------ Given data
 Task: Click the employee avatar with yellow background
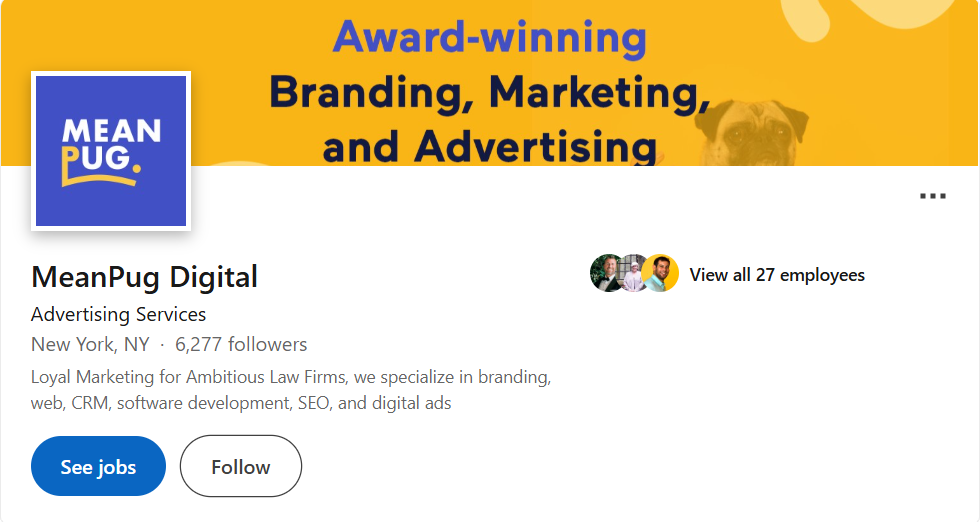(661, 273)
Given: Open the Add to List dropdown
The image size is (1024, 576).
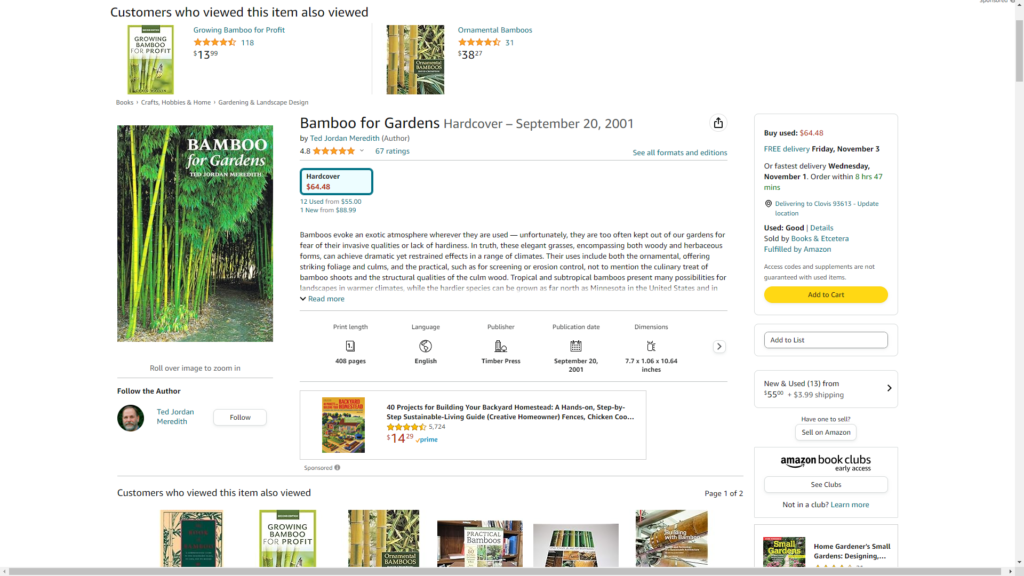Looking at the screenshot, I should [825, 340].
------------
* Exercise prompt: Edit the data above by changing "yellow" to "orange" and keeping everything else the same. Leave the pictures out of your version.

* Written solution:
 Task: Click the employee avatar with orange background
(661, 273)
Given: Open the Add to List dropdown
The image size is (1024, 576).
Looking at the screenshot, I should [825, 340].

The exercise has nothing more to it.